## Page text

--------------------------------

# Sharpening new router bits?



## dharps (Sep 18, 2009)

Greetings: I have been reading this for some time, but have not contributed. I will introduce myself soon. 
A tool sale and repair guy just told me that the US government limits how sharp router bits can be when manufactured, and that “high-end” woodworkers have new bits sharpened before use. After 30 years in woodworking I have never heard of this. 
Please advise - is this idea real or imaginary?

Thanks for any info
Doug Fay. Oregon USA mostly retired harp builder who now has a very small workshop


----------



## David Bradford (Sep 12, 2019)

I have never heard of that before and have never sharpened a bit before I used it.


----------



## DaninVan (Jan 1, 2012)

Sounds pretty bizarre. Any reputable tool sharpening service, or for that matter, tool manufacturer should be able to give an explicit answer to that claim. E-mail Amana or Whiteside.


----------



## Cherryville Chuck (Sep 28, 2010)

I've never heard of this. If you read through some of the bit makers "About Us" profiles on their websites they'll tell about their sharpening process which usually means at least the equivalent of 600 grit if they have any pride in what they are producing. Finer grits mean more sharpening time which combined with carbide quality equates to better quality which is what separates one maker from another. If there was a law that prevented them from making their bits as sharp as they could be the best makers would be telling you that.


----------



## Stick486 (Jan 4, 2013)

news to me...


----------



## JOAT (Apr 9, 2010)

Did he start with, "Once upon a time"?

--------------------------------

## Task objective
Copy the forum thread on sharpening new router bits in full, word for word.

## Raw data
--------------------------------

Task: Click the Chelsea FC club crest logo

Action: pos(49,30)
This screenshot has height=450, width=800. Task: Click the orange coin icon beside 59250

--------------------------------

## The result
# Sharpening new router bits?



## dharps (Sep 18, 2009)

Greetings: I have been reading this for some time, but have not contributed. I will introduce myself soon. 
A tool sale and repair guy just told me that the US government limits how sharp router bits can be when manufactured, and that “high-end” woodworkers have new bits sharpened before use. After 30 years in woodworking I have never heard of this. 
Please advise - is this idea real or imaginary?

Thanks for any info
Doug Fay. Oregon USA mostly retired harp builder who now has a very small workshop


----------



## David Bradford (Sep 12, 2019)

I have never heard of that before and have never sharpened a bit before I used it.


----------



## DaninVan (Jan 1, 2012)

Sounds pretty bizarre. Any reputable tool sharpening service, or for that matter, tool manufacturer should be able to give an explicit answer to that claim. E-mail Amana or Whiteside.


----------



## Cherryville Chuck (Sep 28, 2010)

I've never heard of this. If you read through some of the bit makers "About Us" profiles on their websites they'll tell about their sharpening process which usually means at least the equivalent of 600 grit if they have any pride in what they are producing. Finer grits mean more sharpening time which combined with carbide quality equates to better quality which is what separates one maker from another. If there was a law that prevented them from making their bits as sharp as they could be the best makers would be telling you that.


----------



## Stick486 (Jan 4, 2013)

news to me...


----------



## JOAT (Apr 9, 2010)

Did he start with, "Once upon a time"?